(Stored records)

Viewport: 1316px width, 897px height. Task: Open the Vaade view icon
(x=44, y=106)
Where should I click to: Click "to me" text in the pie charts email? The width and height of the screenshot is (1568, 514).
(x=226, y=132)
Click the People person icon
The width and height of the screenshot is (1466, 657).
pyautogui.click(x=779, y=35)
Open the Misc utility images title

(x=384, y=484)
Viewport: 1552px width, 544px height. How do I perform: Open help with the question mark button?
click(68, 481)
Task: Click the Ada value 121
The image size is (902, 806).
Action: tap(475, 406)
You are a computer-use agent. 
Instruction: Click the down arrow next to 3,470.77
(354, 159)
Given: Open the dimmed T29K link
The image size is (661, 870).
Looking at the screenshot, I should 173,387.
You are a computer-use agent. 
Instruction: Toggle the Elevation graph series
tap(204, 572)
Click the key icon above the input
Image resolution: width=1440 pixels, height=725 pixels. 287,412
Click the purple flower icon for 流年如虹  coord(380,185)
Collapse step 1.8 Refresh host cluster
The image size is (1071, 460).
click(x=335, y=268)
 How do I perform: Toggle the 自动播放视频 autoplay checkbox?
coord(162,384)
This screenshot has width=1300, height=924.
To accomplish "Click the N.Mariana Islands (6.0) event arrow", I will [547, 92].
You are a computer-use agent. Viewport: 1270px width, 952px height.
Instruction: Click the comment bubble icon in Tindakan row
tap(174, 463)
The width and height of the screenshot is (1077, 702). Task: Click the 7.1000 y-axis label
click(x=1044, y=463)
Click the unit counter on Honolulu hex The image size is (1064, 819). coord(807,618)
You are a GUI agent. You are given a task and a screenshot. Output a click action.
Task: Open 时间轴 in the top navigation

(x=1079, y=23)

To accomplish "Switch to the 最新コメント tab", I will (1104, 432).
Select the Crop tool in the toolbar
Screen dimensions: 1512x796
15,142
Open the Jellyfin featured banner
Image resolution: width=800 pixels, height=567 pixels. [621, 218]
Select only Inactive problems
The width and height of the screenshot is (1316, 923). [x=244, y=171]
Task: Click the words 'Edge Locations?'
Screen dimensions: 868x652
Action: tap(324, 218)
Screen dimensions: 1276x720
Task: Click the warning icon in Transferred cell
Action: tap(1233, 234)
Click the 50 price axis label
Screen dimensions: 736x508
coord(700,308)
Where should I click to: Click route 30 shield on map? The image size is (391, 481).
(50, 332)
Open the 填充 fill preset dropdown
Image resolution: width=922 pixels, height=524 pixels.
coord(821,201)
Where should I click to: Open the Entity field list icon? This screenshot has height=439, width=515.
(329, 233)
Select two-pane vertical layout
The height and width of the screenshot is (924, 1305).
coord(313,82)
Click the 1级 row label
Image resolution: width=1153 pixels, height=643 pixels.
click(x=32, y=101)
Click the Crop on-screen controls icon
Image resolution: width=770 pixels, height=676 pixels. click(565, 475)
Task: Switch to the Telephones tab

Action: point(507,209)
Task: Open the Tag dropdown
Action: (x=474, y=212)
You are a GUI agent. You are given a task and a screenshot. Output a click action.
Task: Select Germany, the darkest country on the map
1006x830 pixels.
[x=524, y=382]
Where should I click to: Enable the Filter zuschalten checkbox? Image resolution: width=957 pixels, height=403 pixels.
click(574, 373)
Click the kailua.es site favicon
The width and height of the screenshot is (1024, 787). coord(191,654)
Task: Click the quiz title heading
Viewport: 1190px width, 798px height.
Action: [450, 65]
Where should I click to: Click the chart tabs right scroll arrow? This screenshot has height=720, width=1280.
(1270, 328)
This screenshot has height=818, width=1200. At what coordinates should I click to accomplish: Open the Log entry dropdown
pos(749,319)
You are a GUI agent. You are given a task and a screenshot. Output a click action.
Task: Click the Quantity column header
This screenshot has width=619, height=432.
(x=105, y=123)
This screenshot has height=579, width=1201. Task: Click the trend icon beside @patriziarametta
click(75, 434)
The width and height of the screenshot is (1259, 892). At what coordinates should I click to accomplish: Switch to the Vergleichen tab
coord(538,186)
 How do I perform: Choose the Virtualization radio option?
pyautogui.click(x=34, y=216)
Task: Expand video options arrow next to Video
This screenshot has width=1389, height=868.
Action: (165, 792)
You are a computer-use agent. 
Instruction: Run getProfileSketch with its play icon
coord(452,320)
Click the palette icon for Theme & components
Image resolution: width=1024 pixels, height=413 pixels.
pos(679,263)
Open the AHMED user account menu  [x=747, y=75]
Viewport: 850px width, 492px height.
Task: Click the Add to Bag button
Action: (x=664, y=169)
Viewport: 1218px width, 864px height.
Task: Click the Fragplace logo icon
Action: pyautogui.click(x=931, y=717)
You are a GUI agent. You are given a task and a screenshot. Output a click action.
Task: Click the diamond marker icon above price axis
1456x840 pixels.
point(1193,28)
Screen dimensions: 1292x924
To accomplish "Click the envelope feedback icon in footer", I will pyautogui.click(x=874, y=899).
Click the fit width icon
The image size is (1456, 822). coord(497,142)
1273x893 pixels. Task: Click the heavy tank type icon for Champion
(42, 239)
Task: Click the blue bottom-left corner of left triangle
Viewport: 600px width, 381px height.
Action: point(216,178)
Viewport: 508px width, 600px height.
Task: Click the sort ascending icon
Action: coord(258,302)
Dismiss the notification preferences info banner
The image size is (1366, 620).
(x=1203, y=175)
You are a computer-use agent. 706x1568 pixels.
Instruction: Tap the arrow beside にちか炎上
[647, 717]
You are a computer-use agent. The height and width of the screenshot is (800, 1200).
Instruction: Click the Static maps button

• **ASSIGNMENT**
Once you find the line with "1273x893 pixels. Task: Click" above, print it and every line after it up to and including the line with "You are a computer-use agent. 706x1568", exactly as written and nothing else.

• **ANSWER TO THE EXERCISE**
1273x893 pixels. Task: Click the heavy tank type icon for Champion
(42, 239)
Task: Click the blue bottom-left corner of left triangle
Viewport: 600px width, 381px height.
Action: point(216,178)
Viewport: 508px width, 600px height.
Task: Click the sort ascending icon
Action: coord(258,302)
Dismiss the notification preferences info banner
The image size is (1366, 620).
(x=1203, y=175)
You are a computer-use agent. 706x1568 pixels.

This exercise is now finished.